The US path to the Moon shifted significantly on Friday, in what NASA Administrator Jared Isaacman called the “only way forward” for the American lunar program.
Hit the gas: Isaacman announced multiple changes to the program, including:
- Standardizing the SLS rocket, to cut complexity and accelerate manufacturing;
- Growing the NASA civil workforce;
- Cutting the time between SLS launches from once every three years, to once every 10 months.
Timeline: In light of these structural changes, Isaacman announced a new timeline for the American return to the Moon. The biggest shift is that Artemis III will no longer involve putting astronauts on the lunar surface. Instead, the mission—which is expected to launch in mid-2027—will test out the tech in lunar orbit for the Orion capsule, using one or both Moon landers being built by industry (SpaceX’s Starship and Blue Origin’s Blue Moon, specifically).
Then NASA will have two shots to land on the Moon in 2028—one early in the year with Artemis IV, and one roughly 10 months later with Artemis V. Isaacman said the agency isn’t set on launching two landing missions that year, but wants to keep its options open.
“Everybody agrees—this is the only way forward,” he said. “They know this is how NASA changed the world, and this is how NASA is going to do it again.”

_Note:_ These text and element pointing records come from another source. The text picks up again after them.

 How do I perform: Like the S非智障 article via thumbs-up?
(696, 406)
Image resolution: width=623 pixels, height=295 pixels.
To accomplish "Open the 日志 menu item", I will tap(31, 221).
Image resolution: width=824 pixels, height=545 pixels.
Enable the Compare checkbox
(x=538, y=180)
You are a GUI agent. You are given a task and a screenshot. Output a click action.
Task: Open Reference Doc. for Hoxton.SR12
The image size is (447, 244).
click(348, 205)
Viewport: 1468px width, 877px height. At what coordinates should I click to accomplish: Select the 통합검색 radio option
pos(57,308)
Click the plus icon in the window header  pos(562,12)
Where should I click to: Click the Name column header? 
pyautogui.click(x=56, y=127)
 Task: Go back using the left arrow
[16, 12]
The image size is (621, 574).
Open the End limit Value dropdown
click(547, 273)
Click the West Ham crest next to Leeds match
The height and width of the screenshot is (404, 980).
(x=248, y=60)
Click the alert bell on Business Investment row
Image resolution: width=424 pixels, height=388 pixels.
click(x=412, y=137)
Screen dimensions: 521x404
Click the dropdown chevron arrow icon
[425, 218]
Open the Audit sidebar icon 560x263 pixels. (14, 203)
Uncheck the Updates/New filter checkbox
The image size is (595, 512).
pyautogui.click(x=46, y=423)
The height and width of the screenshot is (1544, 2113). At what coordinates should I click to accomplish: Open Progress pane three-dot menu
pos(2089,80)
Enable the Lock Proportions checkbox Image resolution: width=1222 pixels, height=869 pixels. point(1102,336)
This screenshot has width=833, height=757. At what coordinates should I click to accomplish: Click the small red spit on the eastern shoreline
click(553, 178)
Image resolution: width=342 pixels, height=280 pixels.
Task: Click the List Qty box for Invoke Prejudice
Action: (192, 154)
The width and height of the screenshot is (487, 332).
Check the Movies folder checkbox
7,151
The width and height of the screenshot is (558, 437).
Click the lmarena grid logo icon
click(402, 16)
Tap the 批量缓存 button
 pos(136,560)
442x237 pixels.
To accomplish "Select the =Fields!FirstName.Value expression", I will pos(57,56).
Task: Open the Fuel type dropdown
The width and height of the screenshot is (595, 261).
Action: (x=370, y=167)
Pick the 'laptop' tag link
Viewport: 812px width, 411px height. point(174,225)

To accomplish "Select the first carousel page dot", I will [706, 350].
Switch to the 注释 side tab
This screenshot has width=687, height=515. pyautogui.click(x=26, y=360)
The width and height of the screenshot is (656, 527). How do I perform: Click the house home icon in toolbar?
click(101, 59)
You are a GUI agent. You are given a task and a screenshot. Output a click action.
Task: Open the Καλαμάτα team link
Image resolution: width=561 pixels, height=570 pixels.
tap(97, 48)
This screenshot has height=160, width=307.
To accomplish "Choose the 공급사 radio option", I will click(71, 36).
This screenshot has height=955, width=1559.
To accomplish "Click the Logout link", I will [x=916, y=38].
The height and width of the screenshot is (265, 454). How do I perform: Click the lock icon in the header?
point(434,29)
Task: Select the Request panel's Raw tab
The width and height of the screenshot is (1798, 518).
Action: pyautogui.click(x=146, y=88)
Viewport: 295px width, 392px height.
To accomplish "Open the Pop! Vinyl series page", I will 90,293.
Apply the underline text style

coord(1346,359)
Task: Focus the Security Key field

Next up: First, the Artemis II mission to fly around the Moon needs to get off the launch pad in 2026, as planned—a milestone that was further delayed into the year when engineers discovered a helium flow issue last week. Lori Glaze, the acting associate administrator for NASA’s Exploration Systems Development Mission Directorate, said work has already begun to fix the rocket. Glaze said the decision to roll the rocket back to KSC’s Vehicle Assembly Building rapidly for assessment gave the agency the “best possible chance” to launch in early April.